Simon Danczuk, a Labour MP from Rochdale, was equally derisive, external.
"The truth is we simply weren't good enough," he said. "We fell back on a lazy left-wing prospectus that focused exclusively on taxation, public-sector spending, criticism of markets and more red tape."
That's a far cry from the kind of press clippings being generated back in September 2014, when Mr De Blasio travelled to Manchester to stand side by side with Mr Miliband at Labour's annual party conference.
In the keynote speech, Mr De Blasio said the crisis of income inequality was one shared by both the US and the UK.
"Your agenda is a blueprint of what a fairer, more prosperous, stronger United Kingdom will look like," he said. "That is not only why you must win, it is why you will win."
Labour shadow minister Stewart Wood, writing in the Telegraph, external, said the parallels between Mr de Blasio's campaign and the soon-to-be-launched Miliband effort were unmistakeable.
"What de Blasio tapped into was a sense that the conventional notions of how to succeed are being revised by voters in countries like the USA and UK, where the connection between economic growth and real prosperity for ordinary families has broken down. And he won by being bold enough to run a campaign that caught up with where voters were (wealthy and not-so-wealthy alike), and defying those who said 'it can't be done'."
It turns out that, at least as far as a Labour victory went, it couldn't be done. Not in 2015, anyway.
And if there's a rising-star mayor of a major world financial capital, a strong case can be made that as of this week it's not Mr De Blasio, it's Conservative Boris Johnson of London, who was elected as a member of Parliament and is joining Prime Minister David Cameron's political cabinet.
Labour's defeat in the UK now has many in the US wondering what it means for their domestic politics. The impact of British elections on the British? Meh. For most Americans, foreign events only really get interesting when their after-effects wash up on US shores.
In this case the Tory victory has conservative commentators and activists crowing about how it's proof, external that a right-leaning political tide is on the rise.
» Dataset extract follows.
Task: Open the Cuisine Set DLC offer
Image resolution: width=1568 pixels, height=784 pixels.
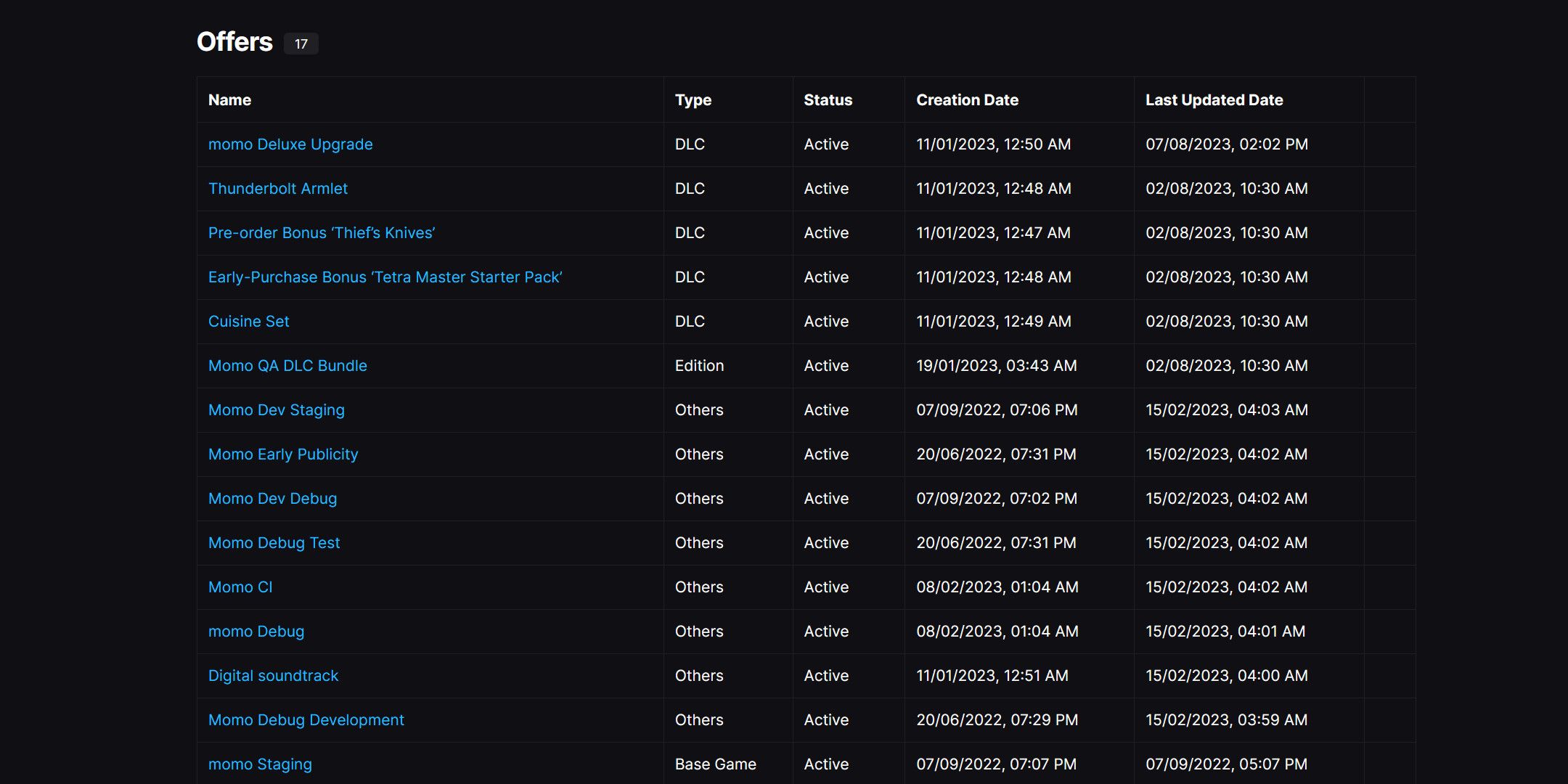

"Many popular media notions of what a restless electorate is against (bankers, corporate power, tax dodgers, economic austerity) and what it is for (fundamental change, leveling the powerful, taxing the rich and big social programme promises) came a cropper in the British election last week," writes, external Michael Wolff in USA Today.
"Rather than endorsing this leftward shift in politics - a view arguably now animating the Hillary Clinton campaign for president in the US - voters returned the Conservative Party to No 10 Downing St with a heretofore unimaginable majority."
Some on the left are saying that the British elections indicate just the opposite - that Democrats have the upper hand. It was the Republicans, like Labour, who held power when the economy crashed and budget deficits soared in 2008, they note.
"It is the GOP, after all, that is seeking to unseat an incumbent," writes, external the New Yorker's John Cassidy. "It is the GOP that is the more ideologically driven party. And it is the GOP that has a record of squandering budget surpluses on its pet projects, such as tax cuts and military adventures."
And so Mr De Blasio - who has declined to endorse Mrs Clinton's presidential campaign so far - presses on with his efforts to claim the mantle of left-wing political avatar, despite the apparent setback on the other side of the Atlantic (and a New York City media that would rather he stay at home, external).
Unlike Mr Miliband, he's not positioning himself to grab his party's top spot - at least, not anytime soon. The general consensus is his goal is to exert influence on Democratic politics, to stake out liberal positions before the 2016 election season and push candidates, including Mrs Clinton, to adopt them.
Last September Bill and Ed may have stood on the same stage, both optimistic about the future of progressive politics. But for Mr Miliband, his journey has ended, while Mr De Blasio's adventure may be just getting started.